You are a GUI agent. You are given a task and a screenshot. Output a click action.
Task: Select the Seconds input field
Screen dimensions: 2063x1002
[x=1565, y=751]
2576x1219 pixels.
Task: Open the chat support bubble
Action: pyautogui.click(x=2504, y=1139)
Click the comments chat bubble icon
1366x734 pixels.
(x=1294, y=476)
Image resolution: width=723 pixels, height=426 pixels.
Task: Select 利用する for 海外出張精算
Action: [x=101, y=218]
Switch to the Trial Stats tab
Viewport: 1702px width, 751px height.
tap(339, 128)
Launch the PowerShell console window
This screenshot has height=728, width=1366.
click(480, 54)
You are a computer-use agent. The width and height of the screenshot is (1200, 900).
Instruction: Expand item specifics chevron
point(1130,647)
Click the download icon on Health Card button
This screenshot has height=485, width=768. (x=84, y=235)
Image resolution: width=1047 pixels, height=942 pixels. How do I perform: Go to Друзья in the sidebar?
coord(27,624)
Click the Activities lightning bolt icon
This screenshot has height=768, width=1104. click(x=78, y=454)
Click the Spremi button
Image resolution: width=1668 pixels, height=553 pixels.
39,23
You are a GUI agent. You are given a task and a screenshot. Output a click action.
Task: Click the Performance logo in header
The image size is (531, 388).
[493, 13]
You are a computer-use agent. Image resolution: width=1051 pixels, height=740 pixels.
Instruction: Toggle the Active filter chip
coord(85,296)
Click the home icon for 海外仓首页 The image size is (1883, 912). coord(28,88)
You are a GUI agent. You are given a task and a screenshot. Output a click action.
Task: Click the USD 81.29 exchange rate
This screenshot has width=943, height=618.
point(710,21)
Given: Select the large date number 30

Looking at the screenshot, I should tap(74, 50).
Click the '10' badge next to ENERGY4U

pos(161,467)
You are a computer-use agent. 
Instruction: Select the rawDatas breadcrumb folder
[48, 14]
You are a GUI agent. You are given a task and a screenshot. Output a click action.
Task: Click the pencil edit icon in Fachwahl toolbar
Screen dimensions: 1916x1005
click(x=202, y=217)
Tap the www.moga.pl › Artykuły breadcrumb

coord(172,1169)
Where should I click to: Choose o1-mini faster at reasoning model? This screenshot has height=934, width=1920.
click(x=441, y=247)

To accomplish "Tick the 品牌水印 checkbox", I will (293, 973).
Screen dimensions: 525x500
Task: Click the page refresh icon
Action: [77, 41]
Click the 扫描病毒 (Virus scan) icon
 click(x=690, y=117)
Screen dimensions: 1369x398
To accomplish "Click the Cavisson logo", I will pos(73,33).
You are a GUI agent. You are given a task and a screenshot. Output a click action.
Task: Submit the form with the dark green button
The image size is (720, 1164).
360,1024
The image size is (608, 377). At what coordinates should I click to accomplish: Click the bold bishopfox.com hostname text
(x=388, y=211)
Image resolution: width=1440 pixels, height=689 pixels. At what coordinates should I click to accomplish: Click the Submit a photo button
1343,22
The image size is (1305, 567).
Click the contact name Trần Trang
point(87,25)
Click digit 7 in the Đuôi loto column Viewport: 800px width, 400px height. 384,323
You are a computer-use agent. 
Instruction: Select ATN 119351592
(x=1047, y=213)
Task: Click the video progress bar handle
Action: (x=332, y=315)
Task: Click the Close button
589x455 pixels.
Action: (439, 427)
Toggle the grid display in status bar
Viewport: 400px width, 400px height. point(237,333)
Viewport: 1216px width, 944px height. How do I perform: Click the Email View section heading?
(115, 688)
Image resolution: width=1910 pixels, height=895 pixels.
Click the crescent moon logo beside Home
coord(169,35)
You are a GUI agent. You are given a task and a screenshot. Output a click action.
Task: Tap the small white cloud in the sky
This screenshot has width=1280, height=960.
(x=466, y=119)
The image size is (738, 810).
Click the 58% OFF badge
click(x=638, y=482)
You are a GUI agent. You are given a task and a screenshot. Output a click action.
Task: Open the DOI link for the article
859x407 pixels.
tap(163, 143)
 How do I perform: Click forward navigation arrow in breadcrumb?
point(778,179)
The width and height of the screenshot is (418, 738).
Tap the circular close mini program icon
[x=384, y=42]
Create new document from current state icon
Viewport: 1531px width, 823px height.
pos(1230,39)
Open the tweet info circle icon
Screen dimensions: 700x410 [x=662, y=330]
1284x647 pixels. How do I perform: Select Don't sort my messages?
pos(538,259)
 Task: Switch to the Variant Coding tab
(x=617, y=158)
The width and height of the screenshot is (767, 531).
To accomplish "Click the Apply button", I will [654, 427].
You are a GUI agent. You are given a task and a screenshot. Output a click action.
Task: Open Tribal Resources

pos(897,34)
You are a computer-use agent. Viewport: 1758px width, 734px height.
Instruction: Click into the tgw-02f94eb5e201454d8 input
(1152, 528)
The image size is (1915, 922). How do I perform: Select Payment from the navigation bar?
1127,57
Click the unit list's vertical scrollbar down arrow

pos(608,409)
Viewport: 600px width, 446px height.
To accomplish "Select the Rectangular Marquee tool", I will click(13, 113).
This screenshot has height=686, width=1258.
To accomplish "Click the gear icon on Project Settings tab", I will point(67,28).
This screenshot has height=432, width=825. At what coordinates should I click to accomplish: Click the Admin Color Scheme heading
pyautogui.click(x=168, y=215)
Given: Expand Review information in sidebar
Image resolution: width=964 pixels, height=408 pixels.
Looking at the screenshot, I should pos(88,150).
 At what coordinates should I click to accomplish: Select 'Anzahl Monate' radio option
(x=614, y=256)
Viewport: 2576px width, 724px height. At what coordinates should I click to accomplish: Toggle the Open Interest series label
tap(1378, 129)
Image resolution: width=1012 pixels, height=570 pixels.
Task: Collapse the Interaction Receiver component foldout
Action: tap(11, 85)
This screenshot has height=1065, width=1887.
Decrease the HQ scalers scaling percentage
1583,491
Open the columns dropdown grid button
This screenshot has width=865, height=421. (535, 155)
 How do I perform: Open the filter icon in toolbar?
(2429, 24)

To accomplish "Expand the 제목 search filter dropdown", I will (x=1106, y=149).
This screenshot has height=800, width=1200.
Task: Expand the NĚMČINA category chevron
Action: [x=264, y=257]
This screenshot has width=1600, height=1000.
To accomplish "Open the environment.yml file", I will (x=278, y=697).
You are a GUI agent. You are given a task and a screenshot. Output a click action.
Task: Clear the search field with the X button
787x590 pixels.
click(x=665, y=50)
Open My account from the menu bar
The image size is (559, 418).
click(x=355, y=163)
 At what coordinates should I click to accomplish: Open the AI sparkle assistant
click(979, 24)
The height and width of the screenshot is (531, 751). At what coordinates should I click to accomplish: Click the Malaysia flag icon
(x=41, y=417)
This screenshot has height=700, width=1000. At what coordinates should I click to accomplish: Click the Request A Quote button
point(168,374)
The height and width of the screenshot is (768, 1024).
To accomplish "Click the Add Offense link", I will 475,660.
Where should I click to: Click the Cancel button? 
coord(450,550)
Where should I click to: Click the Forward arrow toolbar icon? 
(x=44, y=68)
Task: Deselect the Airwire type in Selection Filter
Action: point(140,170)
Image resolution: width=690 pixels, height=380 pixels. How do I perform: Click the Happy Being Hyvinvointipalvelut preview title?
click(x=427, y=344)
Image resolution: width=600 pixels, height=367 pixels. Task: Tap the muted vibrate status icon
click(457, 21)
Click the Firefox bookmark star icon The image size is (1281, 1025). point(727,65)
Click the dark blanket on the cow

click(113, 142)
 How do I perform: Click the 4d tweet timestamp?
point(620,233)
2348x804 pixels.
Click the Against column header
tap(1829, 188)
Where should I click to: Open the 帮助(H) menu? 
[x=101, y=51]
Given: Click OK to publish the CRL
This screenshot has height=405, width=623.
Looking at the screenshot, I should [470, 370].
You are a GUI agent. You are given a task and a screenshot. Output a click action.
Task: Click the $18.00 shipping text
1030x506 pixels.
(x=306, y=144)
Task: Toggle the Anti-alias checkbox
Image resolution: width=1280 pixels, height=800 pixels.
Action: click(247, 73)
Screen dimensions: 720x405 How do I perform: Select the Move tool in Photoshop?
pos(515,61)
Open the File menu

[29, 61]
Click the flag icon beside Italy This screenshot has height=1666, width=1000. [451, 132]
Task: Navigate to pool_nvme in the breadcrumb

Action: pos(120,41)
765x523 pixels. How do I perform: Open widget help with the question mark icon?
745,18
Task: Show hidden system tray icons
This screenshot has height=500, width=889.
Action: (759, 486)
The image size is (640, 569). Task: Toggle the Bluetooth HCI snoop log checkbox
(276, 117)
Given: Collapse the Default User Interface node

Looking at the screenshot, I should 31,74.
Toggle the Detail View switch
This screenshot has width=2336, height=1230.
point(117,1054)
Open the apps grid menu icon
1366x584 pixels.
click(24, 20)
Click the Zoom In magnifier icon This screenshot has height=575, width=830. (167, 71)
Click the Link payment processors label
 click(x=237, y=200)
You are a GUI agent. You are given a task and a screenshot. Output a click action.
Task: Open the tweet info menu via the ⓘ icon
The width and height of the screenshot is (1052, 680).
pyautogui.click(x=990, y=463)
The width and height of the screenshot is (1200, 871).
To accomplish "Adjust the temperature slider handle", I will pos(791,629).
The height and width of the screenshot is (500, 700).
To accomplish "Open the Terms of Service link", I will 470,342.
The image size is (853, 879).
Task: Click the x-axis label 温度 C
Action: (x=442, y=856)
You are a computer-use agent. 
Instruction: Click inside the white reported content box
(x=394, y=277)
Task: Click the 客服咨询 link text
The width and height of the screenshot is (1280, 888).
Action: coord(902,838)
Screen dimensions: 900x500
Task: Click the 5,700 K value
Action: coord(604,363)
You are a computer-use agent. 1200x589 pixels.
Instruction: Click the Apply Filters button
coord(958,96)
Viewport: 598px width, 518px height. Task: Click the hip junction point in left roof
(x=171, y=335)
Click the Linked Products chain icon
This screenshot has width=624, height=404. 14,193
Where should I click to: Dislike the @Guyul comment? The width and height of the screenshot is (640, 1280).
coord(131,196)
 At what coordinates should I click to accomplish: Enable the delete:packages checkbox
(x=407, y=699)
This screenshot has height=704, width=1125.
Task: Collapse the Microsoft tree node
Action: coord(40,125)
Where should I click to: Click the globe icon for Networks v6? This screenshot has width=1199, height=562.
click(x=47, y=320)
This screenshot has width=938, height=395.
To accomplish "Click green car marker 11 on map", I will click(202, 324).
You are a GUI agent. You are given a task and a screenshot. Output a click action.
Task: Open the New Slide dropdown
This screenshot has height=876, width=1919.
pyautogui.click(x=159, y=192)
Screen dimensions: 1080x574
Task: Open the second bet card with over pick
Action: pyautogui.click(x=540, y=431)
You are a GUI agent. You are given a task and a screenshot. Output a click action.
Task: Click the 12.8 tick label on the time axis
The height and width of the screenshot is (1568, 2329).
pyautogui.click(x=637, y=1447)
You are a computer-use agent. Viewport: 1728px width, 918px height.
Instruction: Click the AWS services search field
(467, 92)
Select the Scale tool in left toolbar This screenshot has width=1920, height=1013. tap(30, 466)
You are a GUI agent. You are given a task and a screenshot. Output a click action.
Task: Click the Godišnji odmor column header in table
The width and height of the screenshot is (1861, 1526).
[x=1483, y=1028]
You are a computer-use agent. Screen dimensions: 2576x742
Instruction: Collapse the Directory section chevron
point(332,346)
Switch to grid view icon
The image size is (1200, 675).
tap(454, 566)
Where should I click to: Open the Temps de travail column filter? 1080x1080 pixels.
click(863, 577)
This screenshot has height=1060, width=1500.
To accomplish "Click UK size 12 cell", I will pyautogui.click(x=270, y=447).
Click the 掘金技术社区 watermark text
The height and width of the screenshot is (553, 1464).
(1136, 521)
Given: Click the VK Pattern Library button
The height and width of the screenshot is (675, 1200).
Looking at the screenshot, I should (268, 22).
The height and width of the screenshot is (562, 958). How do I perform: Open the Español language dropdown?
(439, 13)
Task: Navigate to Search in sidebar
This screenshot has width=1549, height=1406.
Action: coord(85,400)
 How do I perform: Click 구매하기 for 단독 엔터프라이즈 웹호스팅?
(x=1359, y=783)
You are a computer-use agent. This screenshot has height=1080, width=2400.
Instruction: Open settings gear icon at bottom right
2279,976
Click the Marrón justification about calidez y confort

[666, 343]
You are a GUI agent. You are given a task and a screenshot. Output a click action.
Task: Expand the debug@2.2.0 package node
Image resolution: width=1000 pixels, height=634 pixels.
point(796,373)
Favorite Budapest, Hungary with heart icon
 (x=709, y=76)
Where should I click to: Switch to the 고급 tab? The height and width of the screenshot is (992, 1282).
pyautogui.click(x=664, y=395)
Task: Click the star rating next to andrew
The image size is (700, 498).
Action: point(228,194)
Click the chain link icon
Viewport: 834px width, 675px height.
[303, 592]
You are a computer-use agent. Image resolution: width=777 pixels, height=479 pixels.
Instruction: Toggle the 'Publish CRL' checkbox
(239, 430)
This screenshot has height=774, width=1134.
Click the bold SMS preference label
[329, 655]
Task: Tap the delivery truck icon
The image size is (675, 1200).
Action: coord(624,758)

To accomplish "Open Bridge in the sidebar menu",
◇ ◇ ◇ ◇
Your answer must be one number: how many lines of the entries hold the string "green".

2